*** DATA ROWS

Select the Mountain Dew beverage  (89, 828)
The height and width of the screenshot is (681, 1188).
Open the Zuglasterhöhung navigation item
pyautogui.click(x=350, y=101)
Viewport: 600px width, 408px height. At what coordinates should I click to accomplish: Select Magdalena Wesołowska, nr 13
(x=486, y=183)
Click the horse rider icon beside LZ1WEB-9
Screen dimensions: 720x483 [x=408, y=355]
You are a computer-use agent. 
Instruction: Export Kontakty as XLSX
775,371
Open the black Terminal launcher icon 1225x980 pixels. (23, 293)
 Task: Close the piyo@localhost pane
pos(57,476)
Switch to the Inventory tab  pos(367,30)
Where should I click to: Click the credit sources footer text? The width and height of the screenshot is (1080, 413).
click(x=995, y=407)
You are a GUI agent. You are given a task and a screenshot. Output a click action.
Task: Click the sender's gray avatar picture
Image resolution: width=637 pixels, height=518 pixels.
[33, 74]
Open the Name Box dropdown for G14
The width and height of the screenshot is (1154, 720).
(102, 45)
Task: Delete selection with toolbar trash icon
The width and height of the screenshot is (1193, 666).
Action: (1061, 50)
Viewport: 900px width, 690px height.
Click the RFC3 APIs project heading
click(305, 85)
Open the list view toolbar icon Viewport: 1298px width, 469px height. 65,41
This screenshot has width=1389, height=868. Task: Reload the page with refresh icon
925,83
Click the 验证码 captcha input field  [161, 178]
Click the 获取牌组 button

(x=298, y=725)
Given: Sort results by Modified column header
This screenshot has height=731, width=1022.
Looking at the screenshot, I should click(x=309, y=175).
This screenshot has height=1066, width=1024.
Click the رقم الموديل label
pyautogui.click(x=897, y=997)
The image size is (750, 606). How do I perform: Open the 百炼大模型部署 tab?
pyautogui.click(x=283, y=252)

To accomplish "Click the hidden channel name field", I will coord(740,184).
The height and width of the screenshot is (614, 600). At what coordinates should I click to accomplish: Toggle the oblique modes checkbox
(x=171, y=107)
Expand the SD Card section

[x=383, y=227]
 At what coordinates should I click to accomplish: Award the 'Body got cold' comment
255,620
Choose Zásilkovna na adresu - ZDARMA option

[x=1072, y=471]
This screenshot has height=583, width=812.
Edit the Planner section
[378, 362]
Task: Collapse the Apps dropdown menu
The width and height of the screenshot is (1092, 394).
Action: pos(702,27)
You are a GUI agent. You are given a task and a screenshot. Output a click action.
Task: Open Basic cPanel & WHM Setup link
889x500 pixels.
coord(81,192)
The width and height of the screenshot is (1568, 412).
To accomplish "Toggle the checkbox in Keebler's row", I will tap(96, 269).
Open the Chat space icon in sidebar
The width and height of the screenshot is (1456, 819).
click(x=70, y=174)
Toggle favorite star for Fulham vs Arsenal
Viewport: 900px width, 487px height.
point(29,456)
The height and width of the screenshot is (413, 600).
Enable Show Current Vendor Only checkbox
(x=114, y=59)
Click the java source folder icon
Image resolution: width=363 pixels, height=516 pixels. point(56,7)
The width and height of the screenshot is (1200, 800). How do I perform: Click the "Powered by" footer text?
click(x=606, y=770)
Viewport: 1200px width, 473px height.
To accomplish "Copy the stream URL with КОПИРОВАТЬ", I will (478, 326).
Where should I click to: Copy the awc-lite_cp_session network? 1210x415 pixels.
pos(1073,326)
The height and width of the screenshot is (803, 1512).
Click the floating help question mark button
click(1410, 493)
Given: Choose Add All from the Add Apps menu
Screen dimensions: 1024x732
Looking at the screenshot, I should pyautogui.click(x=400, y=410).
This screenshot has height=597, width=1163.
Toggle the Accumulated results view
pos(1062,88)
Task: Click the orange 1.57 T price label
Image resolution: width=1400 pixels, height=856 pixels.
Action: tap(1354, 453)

******

» WORK TO COMPLETE
Copy out every one of the entries above word for word, keeping each line as it appears.

» SOLUTION TO THIS TASK
Select the Mountain Dew beverage  (89, 828)
The height and width of the screenshot is (681, 1188).
Open the Zuglasterhöhung navigation item
pyautogui.click(x=350, y=101)
Viewport: 600px width, 408px height. At what coordinates should I click to accomplish: Select Magdalena Wesołowska, nr 13
(x=486, y=183)
Click the horse rider icon beside LZ1WEB-9
Screen dimensions: 720x483 [x=408, y=355]
You are a computer-use agent. 
Instruction: Export Kontakty as XLSX
775,371
Open the black Terminal launcher icon 1225x980 pixels. (23, 293)
 Task: Close the piyo@localhost pane
pos(57,476)
Switch to the Inventory tab  pos(367,30)
Where should I click to: Click the credit sources footer text? The width and height of the screenshot is (1080, 413).
click(x=995, y=407)
You are a GUI agent. You are given a task and a screenshot. Output a click action.
Task: Click the sender's gray avatar picture
Image resolution: width=637 pixels, height=518 pixels.
[33, 74]
Open the Name Box dropdown for G14
The width and height of the screenshot is (1154, 720).
(102, 45)
Task: Delete selection with toolbar trash icon
The width and height of the screenshot is (1193, 666).
Action: (1061, 50)
Viewport: 900px width, 690px height.
Click the RFC3 APIs project heading
click(305, 85)
Open the list view toolbar icon Viewport: 1298px width, 469px height. 65,41
This screenshot has width=1389, height=868. Task: Reload the page with refresh icon
925,83
Click the 验证码 captcha input field  [161, 178]
Click the 获取牌组 button

(x=298, y=725)
Given: Sort results by Modified column header
This screenshot has height=731, width=1022.
Looking at the screenshot, I should click(x=309, y=175).
This screenshot has height=1066, width=1024.
Click the رقم الموديل label
pyautogui.click(x=897, y=997)
The image size is (750, 606). How do I perform: Open the 百炼大模型部署 tab?
pyautogui.click(x=283, y=252)

To accomplish "Click the hidden channel name field", I will coord(740,184).
The height and width of the screenshot is (614, 600). At what coordinates should I click to accomplish: Toggle the oblique modes checkbox
(x=171, y=107)
Expand the SD Card section

[x=383, y=227]
 At what coordinates should I click to accomplish: Award the 'Body got cold' comment
255,620
Choose Zásilkovna na adresu - ZDARMA option

[x=1072, y=471]
This screenshot has height=583, width=812.
Edit the Planner section
[378, 362]
Task: Collapse the Apps dropdown menu
The width and height of the screenshot is (1092, 394).
Action: pos(702,27)
You are a GUI agent. You are given a task and a screenshot. Output a click action.
Task: Open Basic cPanel & WHM Setup link
889x500 pixels.
coord(81,192)
The width and height of the screenshot is (1568, 412).
To accomplish "Toggle the checkbox in Keebler's row", I will tap(96, 269).
Open the Chat space icon in sidebar
The width and height of the screenshot is (1456, 819).
click(x=70, y=174)
Toggle favorite star for Fulham vs Arsenal
Viewport: 900px width, 487px height.
point(29,456)
The height and width of the screenshot is (413, 600).
Enable Show Current Vendor Only checkbox
(x=114, y=59)
Click the java source folder icon
Image resolution: width=363 pixels, height=516 pixels. point(56,7)
The width and height of the screenshot is (1200, 800). How do I perform: Click the "Powered by" footer text?
click(x=606, y=770)
Viewport: 1200px width, 473px height.
To accomplish "Copy the stream URL with КОПИРОВАТЬ", I will (478, 326).
Where should I click to: Copy the awc-lite_cp_session network? 1210x415 pixels.
pos(1073,326)
The height and width of the screenshot is (803, 1512).
Click the floating help question mark button
click(1410, 493)
Given: Choose Add All from the Add Apps menu
Screen dimensions: 1024x732
Looking at the screenshot, I should pyautogui.click(x=400, y=410).
This screenshot has height=597, width=1163.
Toggle the Accumulated results view
pos(1062,88)
Task: Click the orange 1.57 T price label
Image resolution: width=1400 pixels, height=856 pixels.
Action: tap(1354, 453)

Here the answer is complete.